Exercise —
In full and without change, return each entry.

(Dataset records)
=== Begin Enclosure ===

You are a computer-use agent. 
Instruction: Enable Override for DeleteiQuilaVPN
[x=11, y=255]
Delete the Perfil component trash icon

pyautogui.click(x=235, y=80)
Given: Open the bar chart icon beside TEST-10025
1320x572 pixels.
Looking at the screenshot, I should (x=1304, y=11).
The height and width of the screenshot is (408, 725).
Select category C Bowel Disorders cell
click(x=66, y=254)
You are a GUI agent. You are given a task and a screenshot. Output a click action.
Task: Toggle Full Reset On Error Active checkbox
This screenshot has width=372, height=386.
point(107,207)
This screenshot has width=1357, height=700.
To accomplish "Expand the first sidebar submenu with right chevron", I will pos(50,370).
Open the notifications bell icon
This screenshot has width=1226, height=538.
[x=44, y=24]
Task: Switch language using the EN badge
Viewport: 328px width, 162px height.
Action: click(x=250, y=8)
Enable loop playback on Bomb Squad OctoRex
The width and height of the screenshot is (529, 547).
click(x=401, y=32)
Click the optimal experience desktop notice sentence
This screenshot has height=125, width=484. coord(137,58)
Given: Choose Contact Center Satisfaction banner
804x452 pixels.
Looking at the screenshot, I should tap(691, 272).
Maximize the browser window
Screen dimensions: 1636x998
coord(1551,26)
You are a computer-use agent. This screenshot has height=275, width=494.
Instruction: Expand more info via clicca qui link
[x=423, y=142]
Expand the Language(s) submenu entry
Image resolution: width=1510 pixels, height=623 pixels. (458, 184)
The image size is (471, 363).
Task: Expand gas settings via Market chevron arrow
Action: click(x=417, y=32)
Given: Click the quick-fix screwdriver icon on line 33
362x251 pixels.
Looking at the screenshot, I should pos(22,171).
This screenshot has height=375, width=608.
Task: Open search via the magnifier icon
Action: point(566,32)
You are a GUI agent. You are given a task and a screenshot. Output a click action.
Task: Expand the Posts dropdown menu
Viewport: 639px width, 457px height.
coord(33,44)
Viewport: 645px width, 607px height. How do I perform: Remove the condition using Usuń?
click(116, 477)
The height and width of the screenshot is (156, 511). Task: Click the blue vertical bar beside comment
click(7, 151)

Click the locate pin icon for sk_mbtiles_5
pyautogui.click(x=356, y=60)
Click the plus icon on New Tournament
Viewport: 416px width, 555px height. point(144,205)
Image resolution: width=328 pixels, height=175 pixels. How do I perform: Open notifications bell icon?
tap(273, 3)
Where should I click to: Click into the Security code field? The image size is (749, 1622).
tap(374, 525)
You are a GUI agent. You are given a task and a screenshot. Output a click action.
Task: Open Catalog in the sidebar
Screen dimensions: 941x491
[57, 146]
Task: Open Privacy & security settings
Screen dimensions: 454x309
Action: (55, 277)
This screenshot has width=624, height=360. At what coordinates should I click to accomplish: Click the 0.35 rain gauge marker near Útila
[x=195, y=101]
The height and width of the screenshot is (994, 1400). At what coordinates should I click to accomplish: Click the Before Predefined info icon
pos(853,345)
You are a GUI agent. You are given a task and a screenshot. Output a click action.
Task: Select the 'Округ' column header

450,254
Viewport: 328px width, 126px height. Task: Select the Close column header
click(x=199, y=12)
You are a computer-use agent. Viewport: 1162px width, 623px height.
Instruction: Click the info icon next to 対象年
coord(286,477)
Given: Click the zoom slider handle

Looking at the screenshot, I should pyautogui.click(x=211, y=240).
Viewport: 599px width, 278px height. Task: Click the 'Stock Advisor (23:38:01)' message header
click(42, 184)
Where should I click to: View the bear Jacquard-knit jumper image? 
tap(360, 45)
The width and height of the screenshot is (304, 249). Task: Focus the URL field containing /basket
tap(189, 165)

=== End Enclosure ===

Solution to this task —
You are a computer-use agent. 
Instruction: Enable Override for DeleteiQuilaVPN
[x=11, y=255]
Delete the Perfil component trash icon

pyautogui.click(x=235, y=80)
Given: Open the bar chart icon beside TEST-10025
1320x572 pixels.
Looking at the screenshot, I should (x=1304, y=11).
The height and width of the screenshot is (408, 725).
Select category C Bowel Disorders cell
click(x=66, y=254)
You are a GUI agent. You are given a task and a screenshot. Output a click action.
Task: Toggle Full Reset On Error Active checkbox
This screenshot has width=372, height=386.
point(107,207)
This screenshot has width=1357, height=700.
To accomplish "Expand the first sidebar submenu with right chevron", I will pos(50,370).
Open the notifications bell icon
This screenshot has width=1226, height=538.
[x=44, y=24]
Task: Switch language using the EN badge
Viewport: 328px width, 162px height.
Action: click(x=250, y=8)
Enable loop playback on Bomb Squad OctoRex
The width and height of the screenshot is (529, 547).
click(x=401, y=32)
Click the optimal experience desktop notice sentence
This screenshot has height=125, width=484. coord(137,58)
Given: Choose Contact Center Satisfaction banner
804x452 pixels.
Looking at the screenshot, I should tap(691, 272).
Maximize the browser window
Screen dimensions: 1636x998
coord(1551,26)
You are a computer-use agent. This screenshot has height=275, width=494.
Instruction: Expand more info via clicca qui link
[x=423, y=142]
Expand the Language(s) submenu entry
Image resolution: width=1510 pixels, height=623 pixels. (458, 184)
The image size is (471, 363).
Task: Expand gas settings via Market chevron arrow
Action: click(x=417, y=32)
Given: Click the quick-fix screwdriver icon on line 33
362x251 pixels.
Looking at the screenshot, I should pos(22,171).
This screenshot has height=375, width=608.
Task: Open search via the magnifier icon
Action: point(566,32)
You are a GUI agent. You are given a task and a screenshot. Output a click action.
Task: Expand the Posts dropdown menu
Viewport: 639px width, 457px height.
coord(33,44)
Viewport: 645px width, 607px height. How do I perform: Remove the condition using Usuń?
click(116, 477)
The height and width of the screenshot is (156, 511). Task: Click the blue vertical bar beside comment
click(7, 151)

Click the locate pin icon for sk_mbtiles_5
pyautogui.click(x=356, y=60)
Click the plus icon on New Tournament
Viewport: 416px width, 555px height. point(144,205)
Image resolution: width=328 pixels, height=175 pixels. How do I perform: Open notifications bell icon?
tap(273, 3)
Where should I click to: Click into the Security code field? The image size is (749, 1622).
tap(374, 525)
You are a GUI agent. You are given a task and a screenshot. Output a click action.
Task: Open Catalog in the sidebar
Screen dimensions: 941x491
[57, 146]
Task: Open Privacy & security settings
Screen dimensions: 454x309
Action: (55, 277)
This screenshot has width=624, height=360. At what coordinates should I click to accomplish: Click the 0.35 rain gauge marker near Útila
[x=195, y=101]
The height and width of the screenshot is (994, 1400). At what coordinates should I click to accomplish: Click the Before Predefined info icon
pos(853,345)
You are a GUI agent. You are given a task and a screenshot. Output a click action.
Task: Select the 'Округ' column header

450,254
Viewport: 328px width, 126px height. Task: Select the Close column header
click(x=199, y=12)
You are a computer-use agent. Viewport: 1162px width, 623px height.
Instruction: Click the info icon next to 対象年
coord(286,477)
Given: Click the zoom slider handle

Looking at the screenshot, I should pyautogui.click(x=211, y=240).
Viewport: 599px width, 278px height. Task: Click the 'Stock Advisor (23:38:01)' message header
click(42, 184)
Where should I click to: View the bear Jacquard-knit jumper image? 
tap(360, 45)
The width and height of the screenshot is (304, 249). Task: Focus the URL field containing /basket
tap(189, 165)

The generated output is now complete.